**Problem to work on**
Could you print the data that follows exactly as given?

**Supplied records**
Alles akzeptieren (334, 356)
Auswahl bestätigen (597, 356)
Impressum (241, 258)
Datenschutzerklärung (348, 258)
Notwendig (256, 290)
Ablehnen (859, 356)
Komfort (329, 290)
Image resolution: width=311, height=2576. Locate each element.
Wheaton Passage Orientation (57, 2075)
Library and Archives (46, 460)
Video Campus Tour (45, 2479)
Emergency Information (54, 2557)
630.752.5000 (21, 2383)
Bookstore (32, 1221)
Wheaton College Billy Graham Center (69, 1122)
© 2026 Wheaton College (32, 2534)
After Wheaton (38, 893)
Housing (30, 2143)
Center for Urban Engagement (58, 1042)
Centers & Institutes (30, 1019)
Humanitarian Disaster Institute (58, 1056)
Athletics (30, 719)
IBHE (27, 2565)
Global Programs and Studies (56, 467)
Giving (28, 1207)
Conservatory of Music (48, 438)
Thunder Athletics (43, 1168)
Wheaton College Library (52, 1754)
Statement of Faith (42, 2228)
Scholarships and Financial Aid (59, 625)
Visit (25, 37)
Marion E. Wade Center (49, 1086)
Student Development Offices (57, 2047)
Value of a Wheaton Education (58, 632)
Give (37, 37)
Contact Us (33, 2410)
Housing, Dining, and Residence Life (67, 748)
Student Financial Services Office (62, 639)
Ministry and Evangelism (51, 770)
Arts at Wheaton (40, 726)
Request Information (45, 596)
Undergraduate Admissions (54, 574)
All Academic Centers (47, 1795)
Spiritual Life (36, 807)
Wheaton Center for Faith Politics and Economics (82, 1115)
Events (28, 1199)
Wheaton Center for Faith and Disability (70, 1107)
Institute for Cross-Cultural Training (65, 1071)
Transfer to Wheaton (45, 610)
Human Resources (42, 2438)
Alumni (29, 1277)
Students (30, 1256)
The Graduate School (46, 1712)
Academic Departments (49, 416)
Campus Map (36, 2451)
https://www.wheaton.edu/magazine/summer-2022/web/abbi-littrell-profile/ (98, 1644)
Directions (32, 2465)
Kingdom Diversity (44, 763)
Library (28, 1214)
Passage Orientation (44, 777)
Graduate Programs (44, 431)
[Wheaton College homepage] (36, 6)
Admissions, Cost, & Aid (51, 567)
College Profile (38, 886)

**Finished task**
Alles akzeptieren (334, 356)
Auswahl bestätigen (597, 356)
Impressum (241, 258)
Datenschutzerklärung (348, 258)
Notwendig (256, 290)
Ablehnen (859, 356)
Komfort (329, 290)
Image resolution: width=311, height=2576. Locate each element.
Wheaton Passage Orientation (57, 2075)
Library and Archives (46, 460)
Video Campus Tour (45, 2479)
Emergency Information (54, 2557)
630.752.5000 (21, 2383)
Bookstore (32, 1221)
Wheaton College Billy Graham Center (69, 1122)
© 2026 Wheaton College (32, 2534)
After Wheaton (38, 893)
Housing (30, 2143)
Center for Urban Engagement (58, 1042)
Centers & Institutes (30, 1019)
Humanitarian Disaster Institute (58, 1056)
Athletics (30, 719)
IBHE (27, 2565)
Global Programs and Studies (56, 467)
Giving (28, 1207)
Conservatory of Music (48, 438)
Thunder Athletics (43, 1168)
Wheaton College Library (52, 1754)
Statement of Faith (42, 2228)
Scholarships and Financial Aid (59, 625)
Visit (25, 37)
Marion E. Wade Center (49, 1086)
Student Development Offices (57, 2047)
Value of a Wheaton Education (58, 632)
Give (37, 37)
Contact Us (33, 2410)
Housing, Dining, and Residence Life (67, 748)
Student Financial Services Office (62, 639)
Ministry and Evangelism (51, 770)
Arts at Wheaton (40, 726)
Request Information (45, 596)
Undergraduate Admissions (54, 574)
All Academic Centers (47, 1795)
Spiritual Life (36, 807)
Wheaton Center for Faith Politics and Economics (82, 1115)
Events (28, 1199)
Wheaton Center for Faith and Disability (70, 1107)
Institute for Cross-Cultural Training (65, 1071)
Transfer to Wheaton (45, 610)
Human Resources (42, 2438)
Alumni (29, 1277)
Students (30, 1256)
The Graduate School (46, 1712)
Academic Departments (49, 416)
Campus Map (36, 2451)
https://www.wheaton.edu/magazine/summer-2022/web/abbi-littrell-profile/ (98, 1644)
Directions (32, 2465)
Kingdom Diversity (44, 763)
Library (28, 1214)
Passage Orientation (44, 777)
Graduate Programs (44, 431)
[Wheaton College homepage] (36, 6)
Admissions, Cost, & Aid (51, 567)
College Profile (38, 886)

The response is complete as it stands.